• [PROVIDED PASSAGE]
--------------------

It's been a long time since I fought this battle .... Smilie

I have an application written in c++, very much written in objects, etc. I have a makefile that compiles and links the application.

I am running this on a Linux (Fedora 20) platform and all works just fine, but when I compile and link in a cygwin environment on a Windows platform, the application fails during initialization. I suspect I have an elaboration problem and simply don't know/remember how to manage elaboration order in this c++ environment.

Can anybody give me some pointers? Documentation to read? Experiences?

Thanks.

Bill Lee
# 2  
Old 12-29-2014
Maybe put a log to syserr in the constructors of your objects, so you can see what is different when it fails?

Comparison between GNAT and C/C++ Compilation Models - GNAT User's Guide for Native Platforms / Unix and Windows
# 3  
Old 12-29-2014
Quote:
Originally Posted by DGPickett
Maybe put a log to syserr in the constructors of your objects, so you can see what is different when it fails?

Comparison between GNAT and C/C++ Compilation Models - GNAT User's Guide for Native Platforms / Unix and Windows
I wouldn't log to syserr using C++ streams - that could impact constructor order.

I'd recommend only C-style IO and the use of "fprintf( stderr, ... )". Don't even do any additional informational-style calls, for example if the objects have some equivalent of Java's tostring() method. No C++ at all.

If you're trying to run down problems C++ ordering problems, don't make it more complex with debugging code that you won't even compile much less run in a production version of the software.
# 4  
Old 12-30-2014
Yes, exactly -- you can make them print in debug mode, perhaps defined by an env. var, not using any objects, just C-isms.
Code:
int global_debug = -1 ; // In global space
 .
 .
 .
// top of constructor for class XXXXX
if ( global_debug < 0 ){
  if ( NULL == getenv( "DEBUG" )){
    global_debug = 0 ;
  } else {
    global_debug = 1 ;
  }
}
if ( global_debug ){
  fputs( "\nObject XXXXX Constructor start.\n", stderr );
}


Last edited by DGPickett; 12-30-2014 at 04:42 PM..
# 5  
Old 01-01-2015
Quote:
Originally Posted by DGPickett
Yes, exactly -- you can make them print in debug mode, perhaps defined by an env. var, not using any objects, just C-isms.
Code:
int global_debug = -1 ; // In global space
 .
 .
 .
// top of constructor for class XXXXX
if ( global_debug < 0 ){
  if ( NULL == getenv( "DEBUG" )){
    global_debug = 0 ;
  } else {
    global_debug = 1 ;
  }
}
if ( global_debug ){
  fputs( "\nObject XXXXX Constructor start.\n", stderr );
}

But then you'd be distributing code with debug strings in it - might not be something you'd want to do, given what developers can put in debug strings.

Nor may you want customers to be able to run in debug mode. Or maybe you DO want that.

Just be aware of what's in that binary and what it can do.

Fun problem for those with too much time on their hands (or a requirement to do it): come up with a secure way to modify debug level while the process is still running.
# 6  
Old 01-02-2015
Simple: Put debug level in a file and 'mmap()' the file. The controlling variable is in the VM space of the process but anyone with write permission can change it. To use a binary int, you need an app to change the value. Note that if the file is on NFS, values set elsewhere are not seen unless the file status is read, like with 'ls -l', on the target machine.
# 7  
Old 01-05-2015
have you got GDB on cygwin? if it creates a core file you can use it to find where it fails?

or strace this can often give good clues too.

--------------------

• [PROMPT A] From the forum thread, copy the text between "But then you'd" and "is still running.", inclusive, with no changes.
• [PROMPT B]
Answer these questions from the forum thread:
(i) On which Linux platform does the application work correctly?
(ii) Which call does one reply recommend for logging instead of C++ streams?
(iii) Which function is suggested for mapping a file that holds the debug level?

• [DATA SHOWN]
--------------------

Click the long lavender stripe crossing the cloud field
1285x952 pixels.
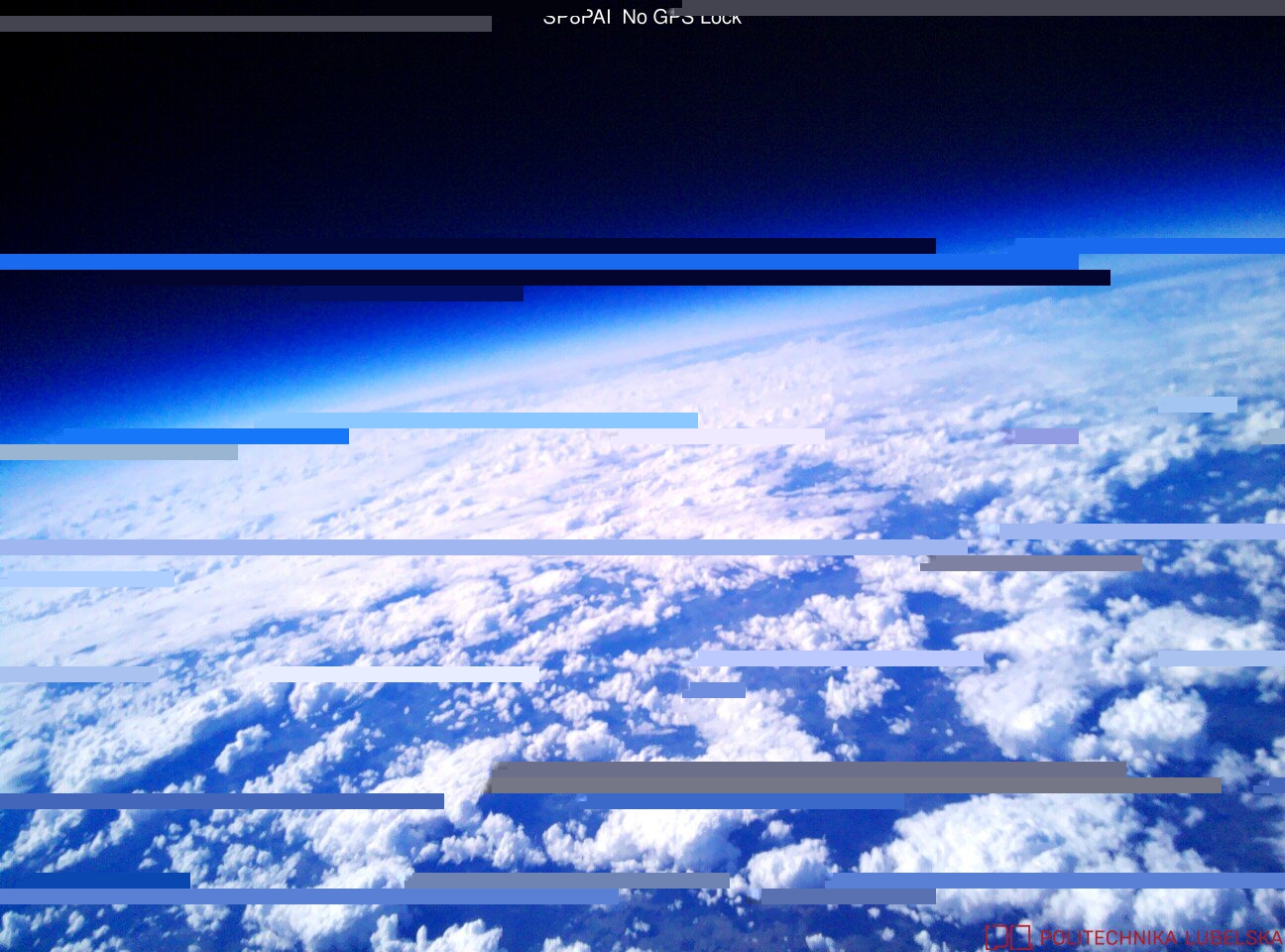[484, 547]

--------------------

• [TASK OUTPUT A]
But then you'd be distributing code with debug strings in it - might not be something you'd want to do, given what developers can put in debug strings.

Nor may you want customers to be able to run in debug mode. Or maybe you DO want that.

Just be aware of what's in that binary and what it can do.

Fun problem for those with too much time on their hands (or a requirement to do it): come up with a secure way to modify debug level while the process is still running.

• [TASK OUTPUT B]
(i) Fedora 20
(ii) "fprintf( stderr, ... )"
(iii) mmap()